Immer mehr FLÖ-Schilder an den Autos

Freiberg sieht von Flöha, Brand-Erbisdorf und Co. nur Rücklichter - zumindest beim Zuwachs der Kfz-Kennzeichen. Doch eine Stadt rast vier Jahre nach Wiedergeburt regionaler Schilder allen davon.

Flöha.

Das Thema reizte die Mittelsachsen einst mehr, als die vergangene Landratswahl: Im Jahr 2009 hatten sich 57 Prozent der Wahlberechtigten im Großkreis an einem Bürgerentscheid beteiligt. Es ging um die Frage: Soll an den Autos "FG" für Freiberg oder "MSN" für Mittelsachsen prangen? Das Ergebnis ist bekannt. Im November 2012 wurden die Verlierer in den Altkreisen Mittweida und Döbeln rehabilitiert. Seither sind regionale Kennzeichen wieder erlaubt - und die Mittelsachsen fahren auch vier Jahre nach Wiedereinführung noch voll darauf ab.

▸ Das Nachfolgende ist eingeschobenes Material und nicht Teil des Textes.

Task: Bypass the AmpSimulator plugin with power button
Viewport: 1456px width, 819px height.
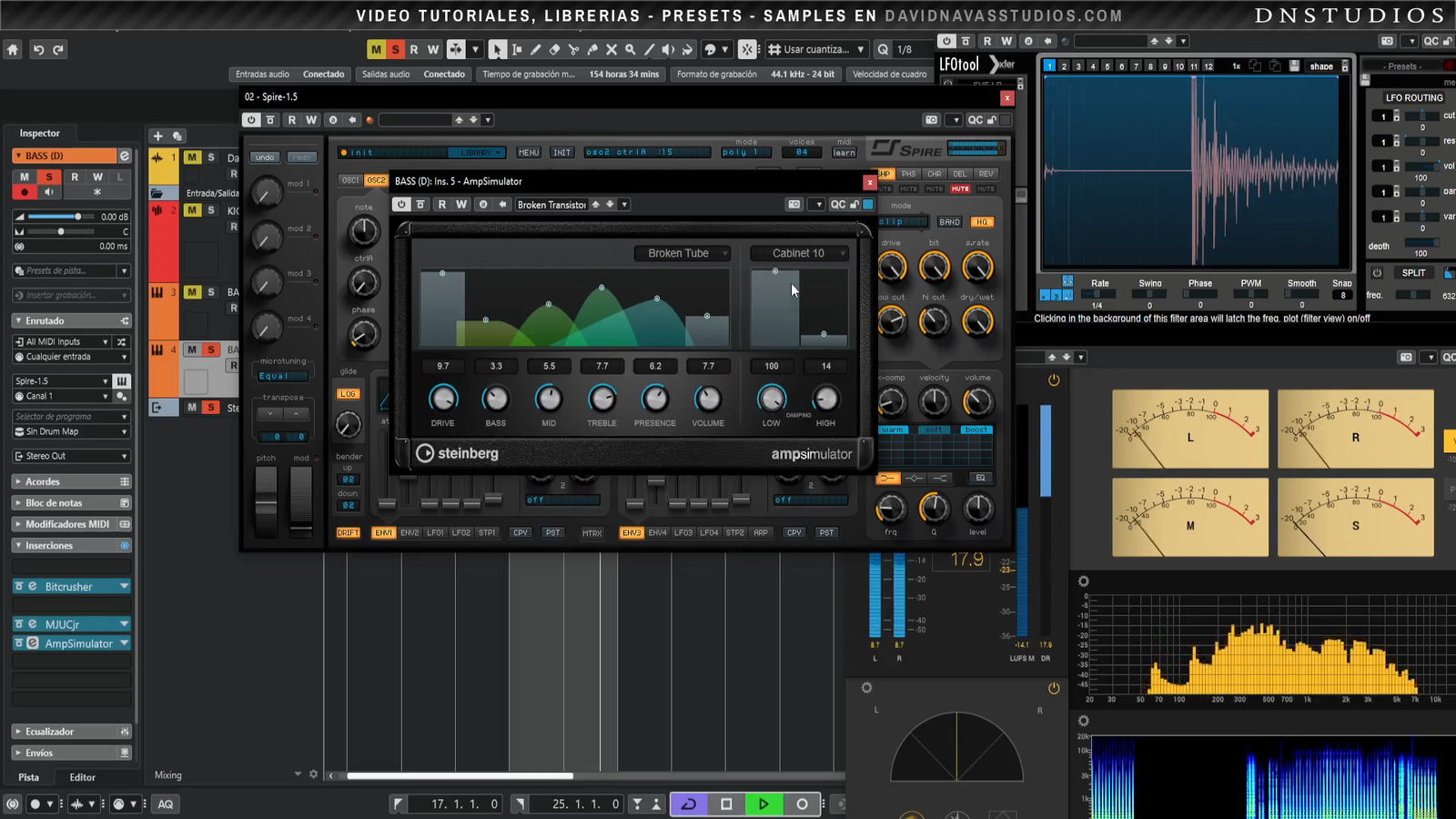Action: pos(401,205)
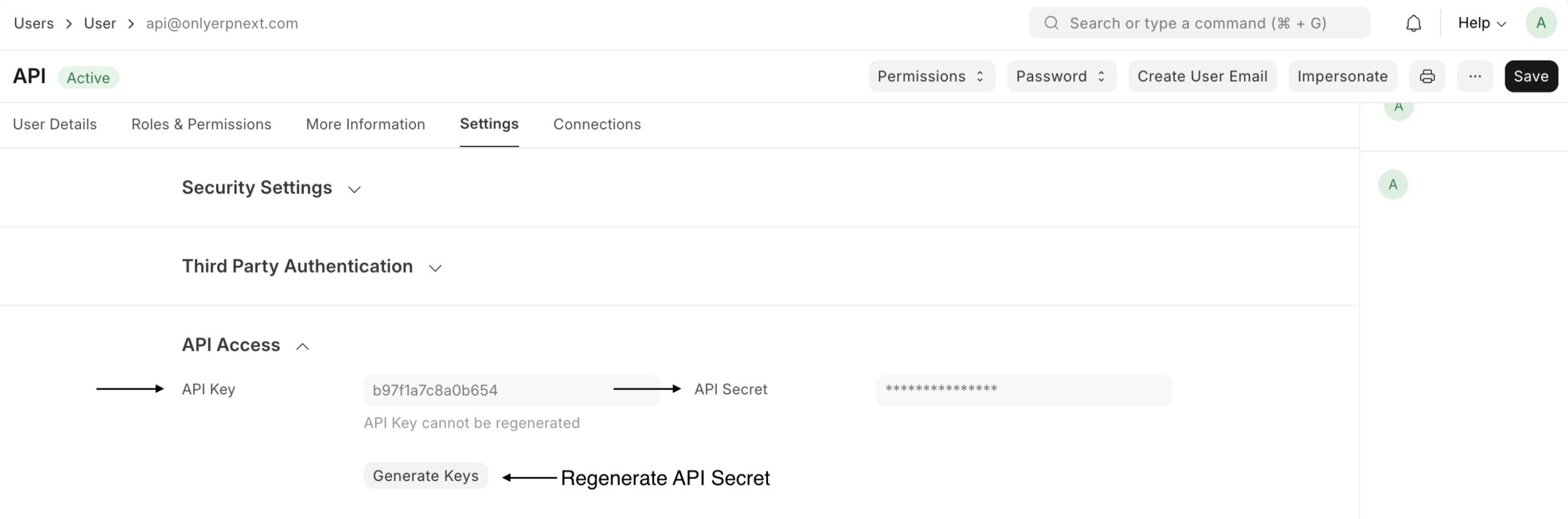Screen dimensions: 1568x519
Task: Click the user avatar in the top navbar
Action: pyautogui.click(x=1541, y=23)
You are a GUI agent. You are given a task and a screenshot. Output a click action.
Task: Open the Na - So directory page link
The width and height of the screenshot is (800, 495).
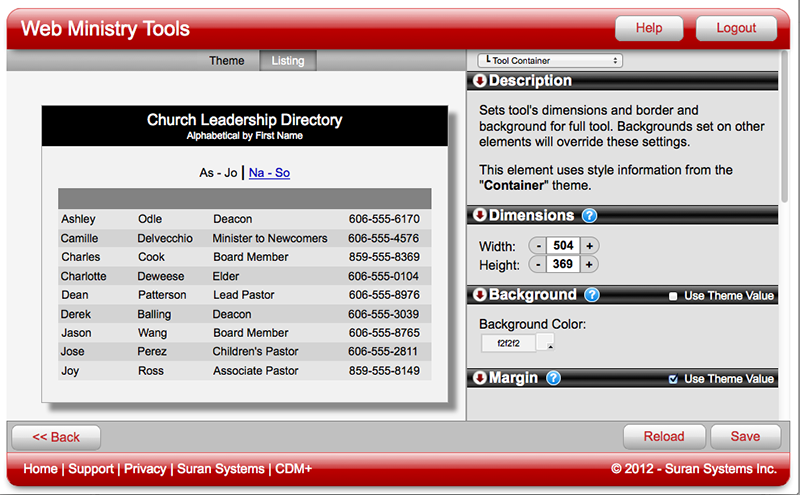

Vor allem die Döbelner. Denn die Anzahl an Fahrzeugen mit "DL" auf dem Nummernschild hat sich seither um rund 10.000 auf 33.000 erhöht. Auch das FLÖ für Flöha ist auf dem Vormarsch. Mittlerweile kommt es 3000 Mal vor - fast zweieinhalb Mal so viel wie2012. Dies geht aus einer aktuellen Statistik des Landratsamtes Mittelsachsen hervor. Die Zahlen zeigen aber auch: Die Zuwächse aller hiesiger Nummern sind von Jahr zu Jahr stetig geringer ausgefallen. Und: Die Kreisstadt Freiberg verliert an Bedeutung - bleibt aber Krösus im Kreis. Statt knapp 180.000 FG-Schildern gibt es mittlerweile nur noch 154.000. Das lässt den Freiberger Benjamin Karabinski nicht ganz kalt. Der FDP-Politiker hatte 2009 die Kampagne "Pro FG" ins Leben gerufen - und so einen parteiinternen Streit mit dem Döbelner MSN-Initiator Rocco Werner entfacht. "Es schlagen zwei Herzen in meiner Brust. Als Freiberger fände ich es natürlich cooler, wenn nur FG auf den Straßen zu sehen wäre", räumt Karabinski augenzwinkernd ein. Allerdings zeige diese Entwicklung auch die Heimatverbundenheit. "Mit jedem neuen regionalen Kennzeichen wird deutlicher, dass es richtig war."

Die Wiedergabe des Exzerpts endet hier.